Despite almost universal praise, there have been a few criticism of the book. One of the central problems is that the issues on show are so cut-and-dried there is almost no scope for discussion. It is incredible clear that Atticus is the only sane one, that Tom Robinson is innocent, that Mayella is lying – but that it is not her fault, for she has so clearly been threatened and damaged through her life circumstances.

(In fact, Mayella jumped out at me as a character on this read-through. She damns an innocent man, but her life is so utterly hopeless; it is insinuated that her father rapes her, that she is beaten regularly, that she is almost solely responsible for raising a houseful of children… when I first read this book, I was not very interested in her, except in so far as her story impacted Tom. On the second read-through I found myself horrified at the thought of what this young woman endured, and the contrast of her life to that of Scout’s.)

There is one other issue that has been highlighted. Despite racial inequality being at the heart of the book, the black characters themselves are not as complex or deeply written as even the most auxiliary of white characters. Tom is a victim, through and through, he seems to have given up on his own life without even the spark of defiance.

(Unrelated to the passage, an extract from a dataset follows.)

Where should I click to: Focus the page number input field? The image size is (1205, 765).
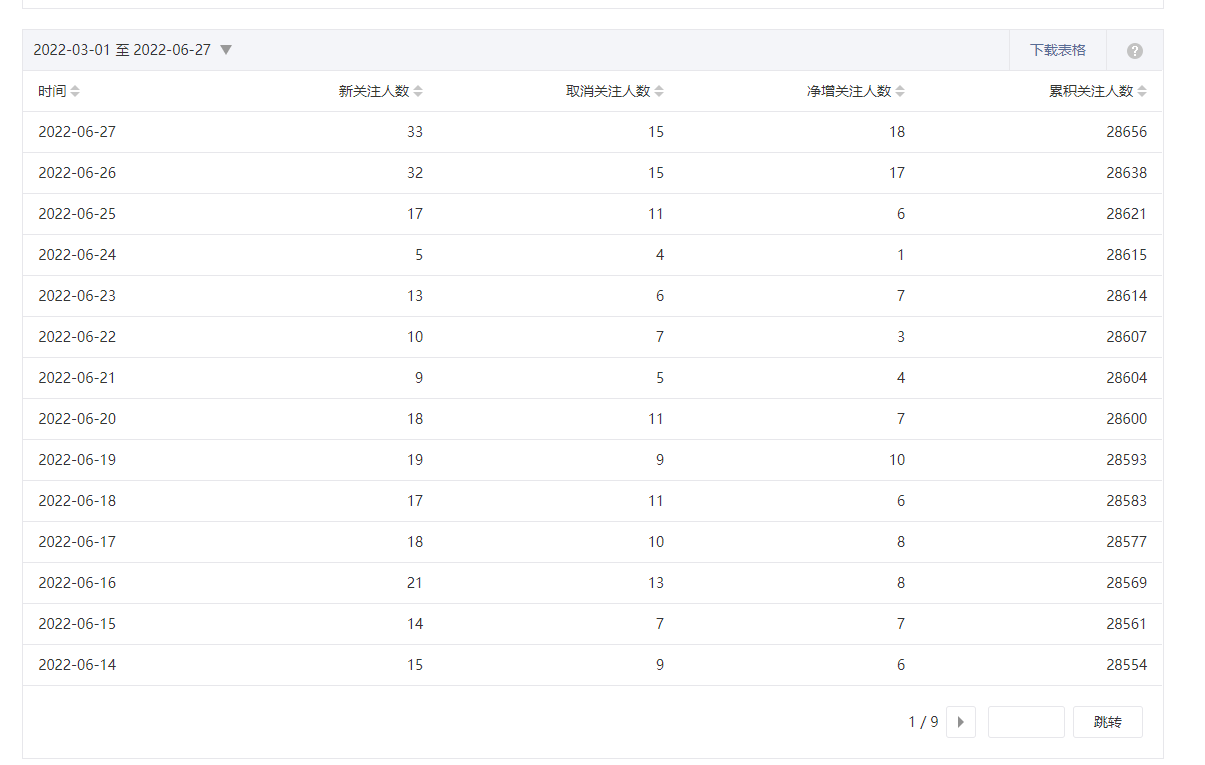coord(1025,722)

Calpurnia has been described as a ‘contented slave’, and it is true that, despite having effectively replaced the role of Scout’s dead mother, she still fits firmly into the ‘hired help’ mould.

That, more than anything, dates the book. Today, a book about racism that did not contain several strong non-white characters would be rightly condemned. There is too much niceness in this book; Atticus says it is not right to hate Hitler, there is a strange attempt to help his children ‘understand’ Bob Ewell after Tom Robinson is killed, and there is no real attempt to break the institutional issues that have given rise to such circumstances. The rabid dog is rabid because of a disease; the town is racist because schools prevent intelligent children from reading. Because the government will not tackle generational ignorance. Because Mayella is left to live in unspeakable conditions. Because everyone turns a blind eye to the neglect and abuse of Bob Ewell, not to mention the strange behaviour of the older Radley and Nathan Radley. Because black people have their own church and their own seats in the jury room. Because of the way Mrs Grace Merriweather talks about the ‘poor Mrunas’ in front of children.

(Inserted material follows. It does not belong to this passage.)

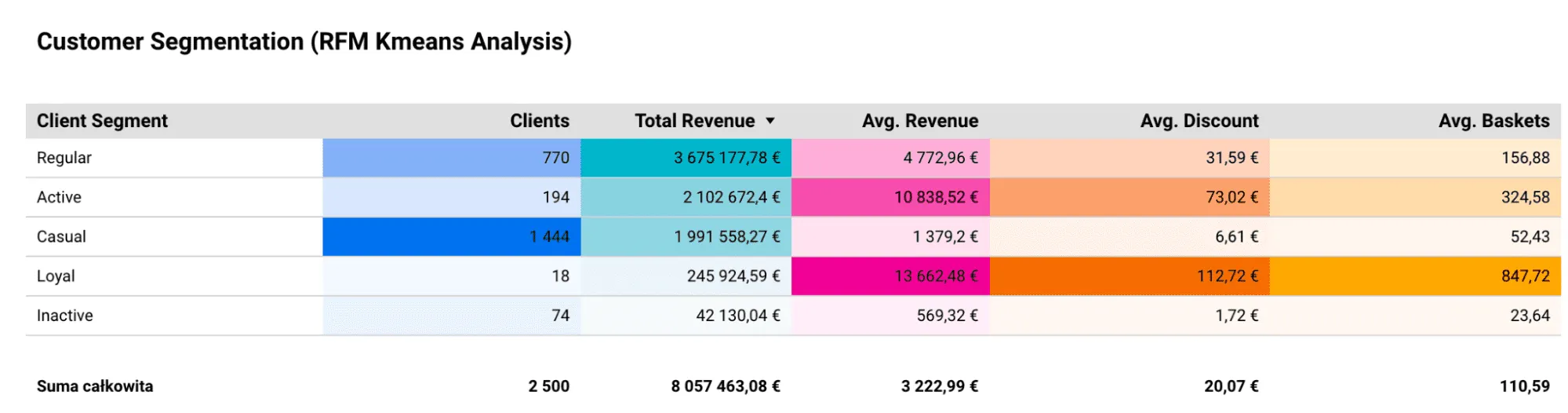Click the sort arrow beside Total Revenue
This screenshot has height=413, width=1568.
coord(770,121)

These are problems that may start to be solved by giving a black man a fair trial, and certainly Atticus appeared to risk his life. However, the deeper, knottier problems are not so easily resolved, and this book does not even attempt to answer them except with a sort of ‘everyone should be more like Atticus’ mentality. Perhaps the questions are too big and too far-ranging to be answered in a single children’s book, but nonetheless, we should be on guard against the idea that simply being nice will unpick those generational problems; the consequences of which we still live with today.

Having said that, this book has done a great deal of good and in its own way has attempted to challenge those deeper institutional issues simply by being published and read so widely. The key is to think of it as a starting place, and then to go forth and do better.